**課題:** メタボリックシンドロームを解説した文章から、「メタボリックシンドロームとは」で始まり「梗塞になる危険が増加します。」まで続く箇所を一字も変えずに書き写すこと。

**対象の文章:**

━━━━━━━━━━━━━━━━━━━━━━━━━━━━━━

今回は「メタボリック症候群」と題して大澤 佳之先生が話題を提供します。

ゴールデンウィーク早々に下記の記事がのテレビや新聞などで大きく報じられました。

「心筋梗塞(こうそく)や脳卒中など生活習慣病の引き金となる「メタボリックシンドローム(内臓脂肪症候群)」の疑いが強いか、その予備群とみられる人が40歳を過ぎると急増し、40?74歳の男性の約半数に上ることが8日、厚生労働省の初めての全国調査で分かった。女性も同じ年代で5人に1人が当てはまり、該当者は全国で約1960万人と推計されている。同省は深刻な事態と受け止めている。」

メタボリックシンドロームとはどんな病気なのでしょうか。分かり易く解説してみたいと思います。まず用語ですが、関連する学会でも、うまい日本語訳が思いつかなかったのでしょう。横文字のメタボリックシンドロームが使われています。内蔵に脂肪が蓄積し、高血圧症、高脂血症、糖尿病などを合併する症候群です。脂肪細胞から生理活性物質が分泌されます。これをサイトカインと言います。内臓に蓄積した脂肪細胞から分泌されるサイトカインでは、良い働きを行うものは少なくなり、逆に多くの悪い働きを行うものが増加して、血圧を上昇させたり、血液中の中性脂肪を増やし(善玉コレステロールである)HDLコレステロールを減らし、血糖値を上昇させます。メタボリックシンドロームの際は、たとえ血圧上昇、脂質異常、血糖上昇の程度がそれぞれ軽度でも複合的に悪い方向に働きます。長い時間をかけて動脈硬化症が進行し、脳梗塞や心筋梗塞になる危険が増加します。

━━━━━━━━━━━━━━━━━━━━━━━━━━━━━━

**データ一覧:**
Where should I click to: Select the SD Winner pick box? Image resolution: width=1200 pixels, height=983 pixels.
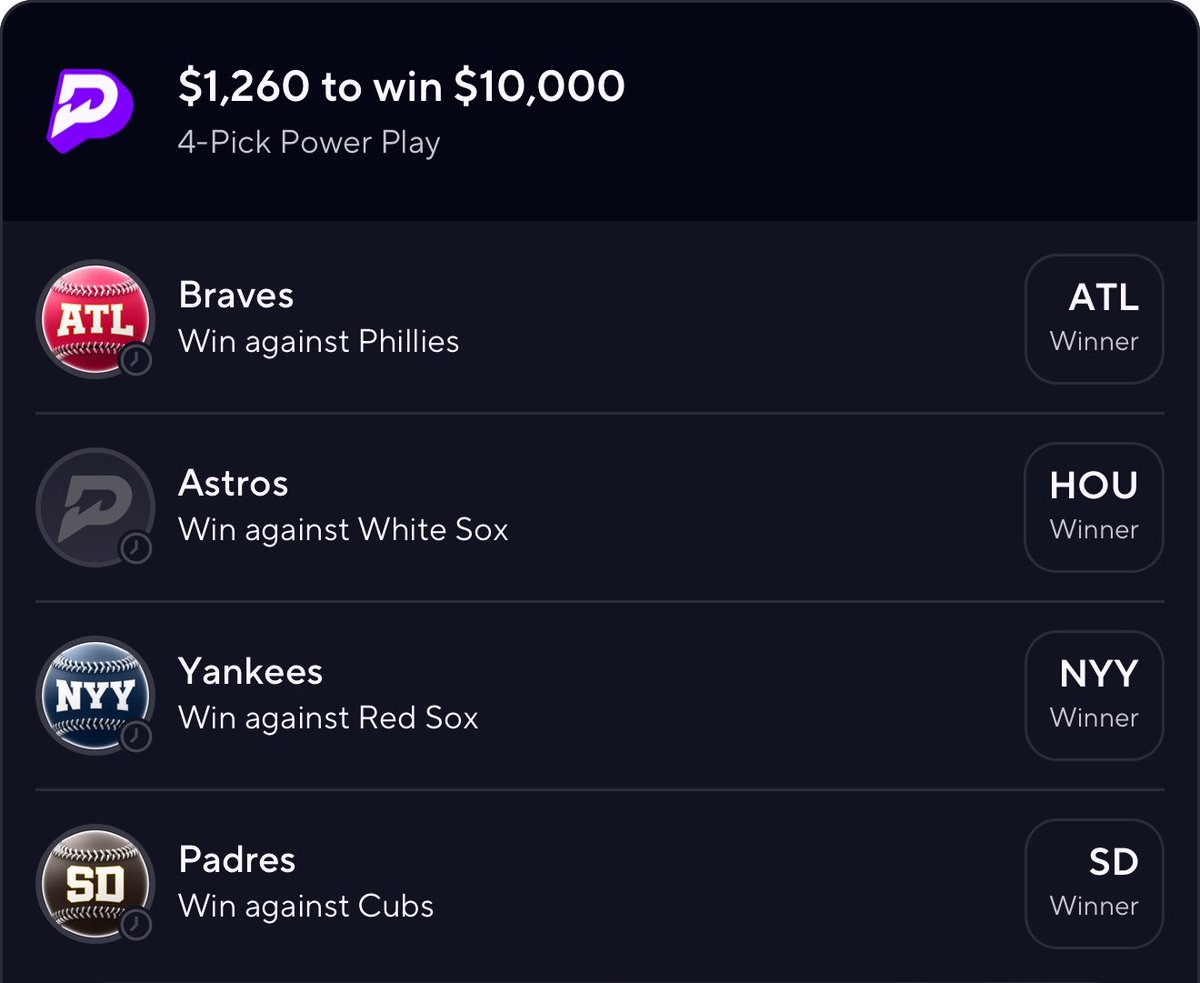1094,883
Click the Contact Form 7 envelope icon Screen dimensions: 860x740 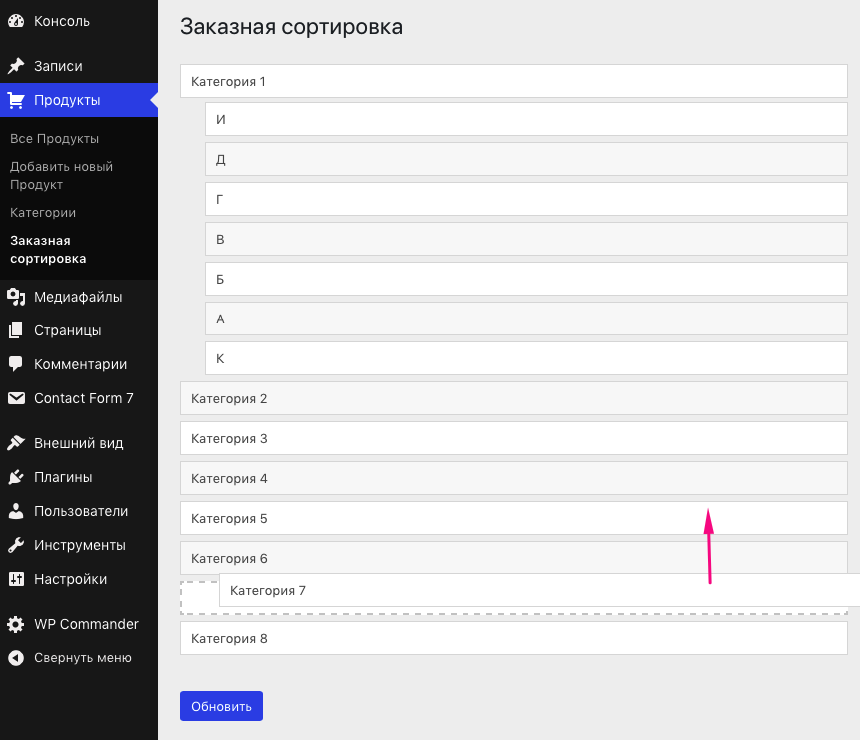[16, 398]
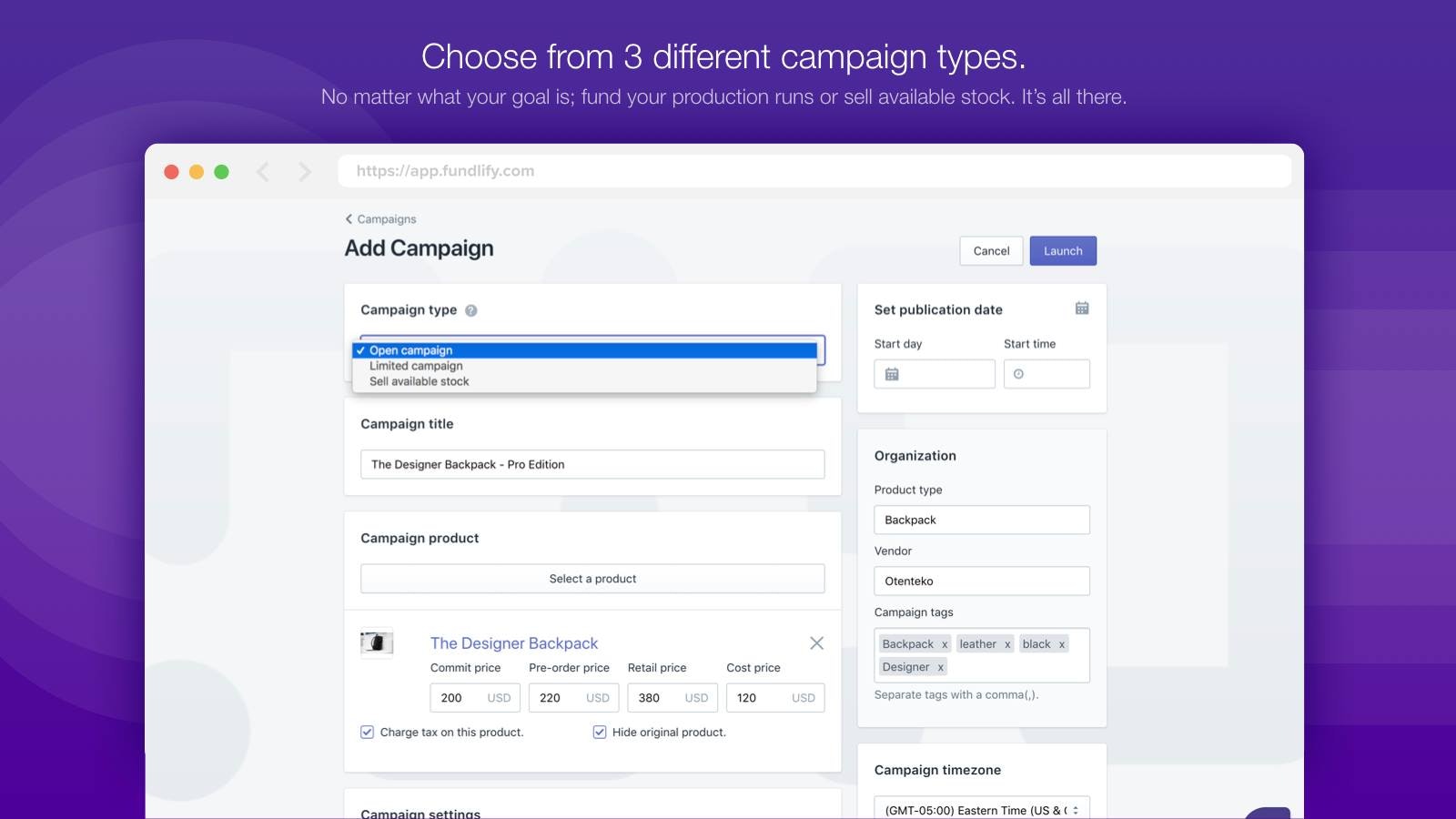Click Select a product
The image size is (1456, 819).
click(592, 578)
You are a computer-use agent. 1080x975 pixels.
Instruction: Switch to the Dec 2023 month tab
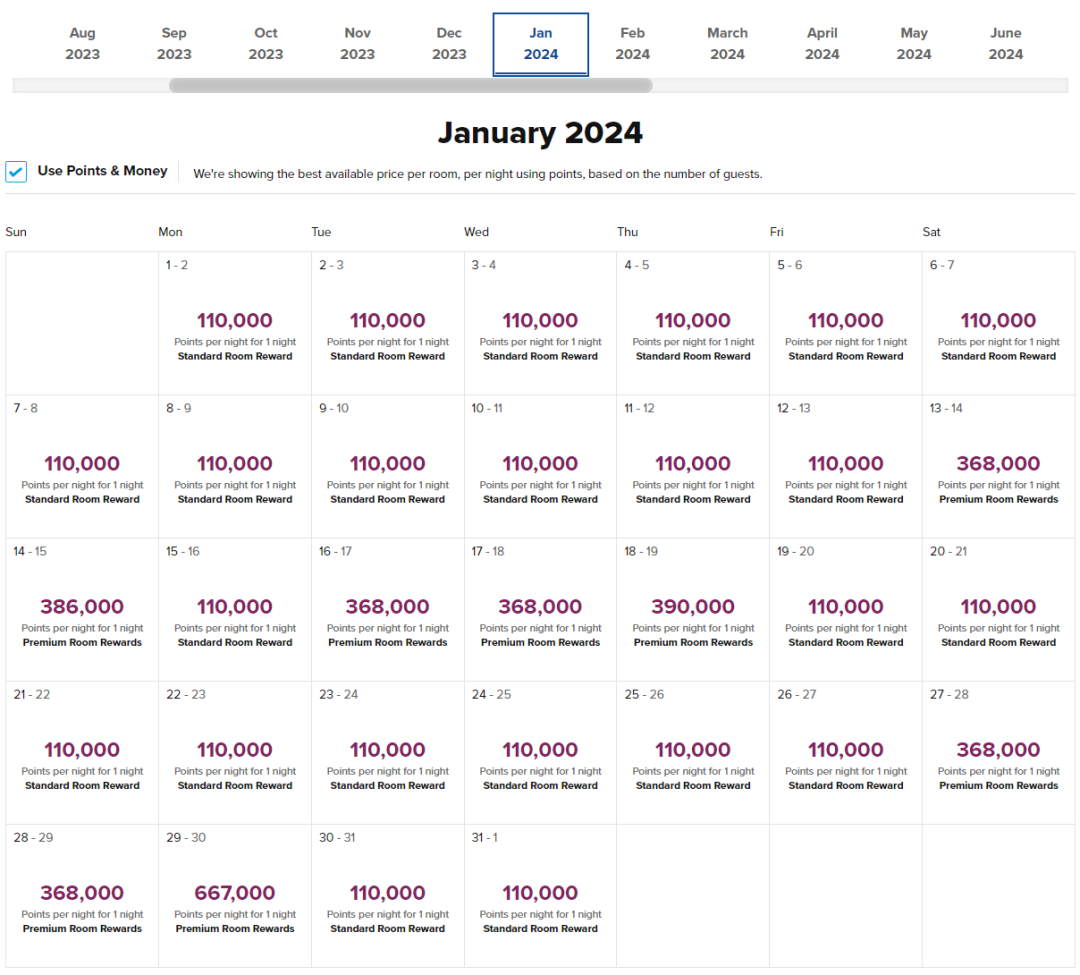[449, 44]
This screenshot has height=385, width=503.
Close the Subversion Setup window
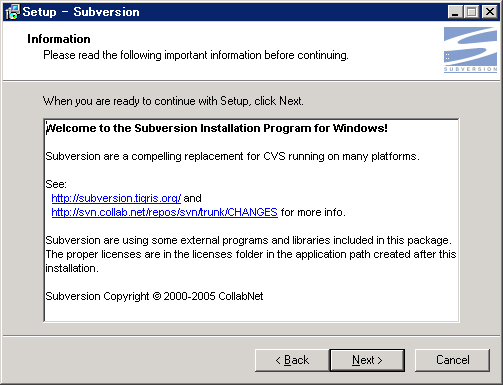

━━━━━━━━━━━━━━━━━━━━━━━━━━━━━━

**解答:**
メタボリックシンドロームとはどんな病気なのでしょうか。分かり易く解説してみたいと思います。まず用語ですが、関連する学会でも、うまい日本語訳が思いつかなかったのでしょう。横文字のメタボリックシンドロームが使われています。内蔵に脂肪が蓄積し、高血圧症、高脂血症、糖尿病などを合併する症候群です。脂肪細胞から生理活性物質が分泌されます。これをサイトカインと言います。内臓に蓄積した脂肪細胞から分泌されるサイトカインでは、良い働きを行うものは少なくなり、逆に多くの悪い働きを行うものが増加して、血圧を上昇させたり、血液中の中性脂肪を増やし(善玉コレステロールである)HDLコレステロールを減らし、血糖値を上昇させます。メタボリックシンドロームの際は、たとえ血圧上昇、脂質異常、血糖上昇の程度がそれぞれ軽度でも複合的に悪い方向に働きます。長い時間をかけて動脈硬化症が進行し、脳梗塞や心筋梗塞になる危険が増加します。